> **GOAL OF THE EXERCISE**: When you reach the line containing "Task: Click the Value column header", start transcribing exactly and continue through the last line of the data, skipping every picture.

-- Opening Marker --

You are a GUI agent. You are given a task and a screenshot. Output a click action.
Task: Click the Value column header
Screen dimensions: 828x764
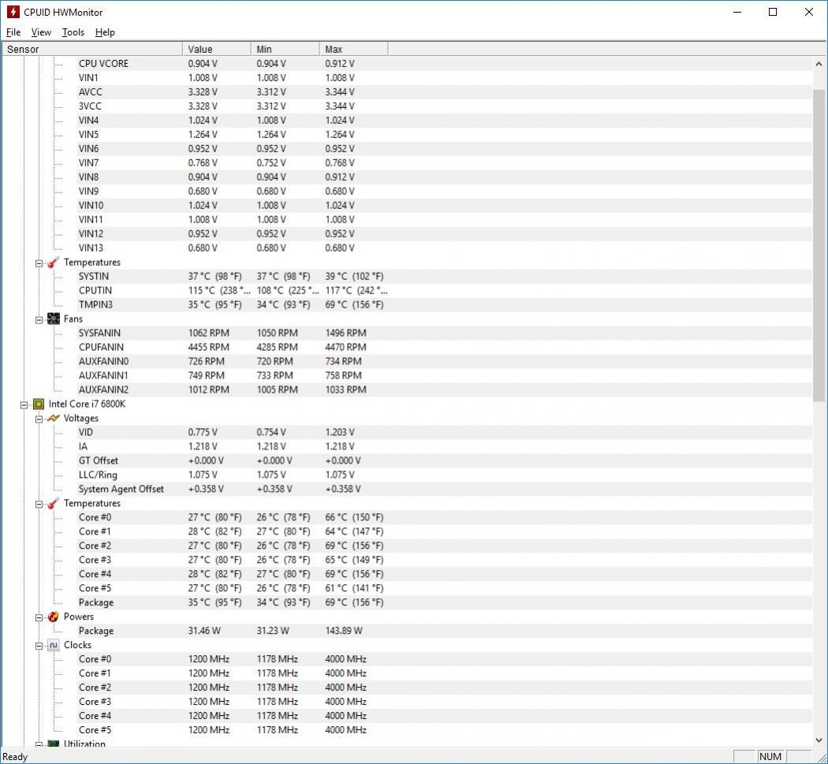[217, 49]
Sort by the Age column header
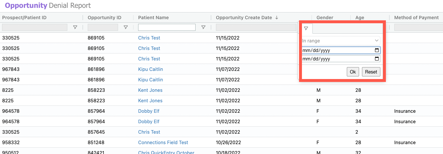Viewport: 443px width, 154px height. tap(360, 18)
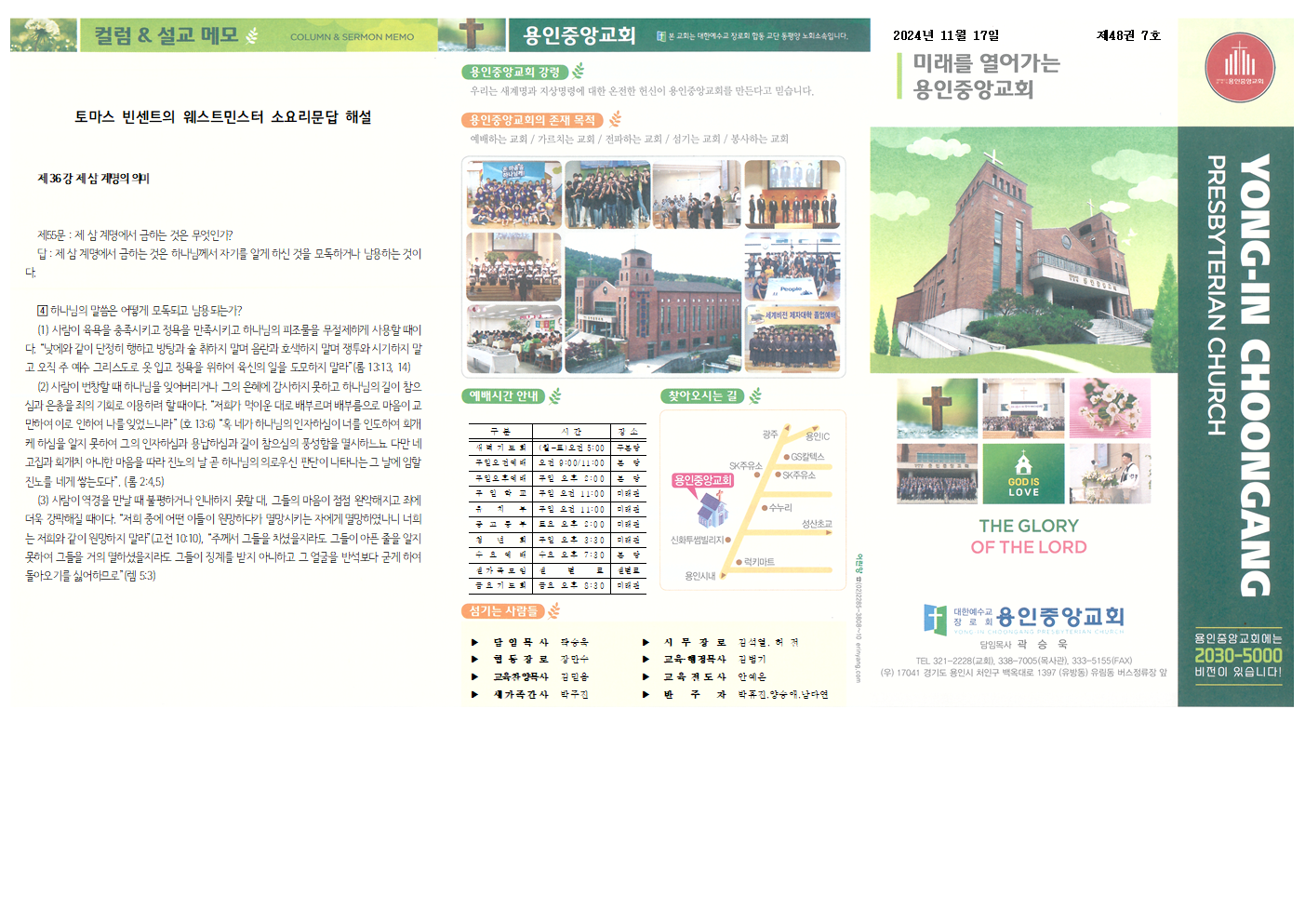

-- Closing Marker --

> **RESULT FOR THIS EXERCISE**:
Task: Click the Value column header
Screen dimensions: 828x764
[217, 49]
Sort by the Age column header
Viewport: 443px width, 154px height. tap(360, 18)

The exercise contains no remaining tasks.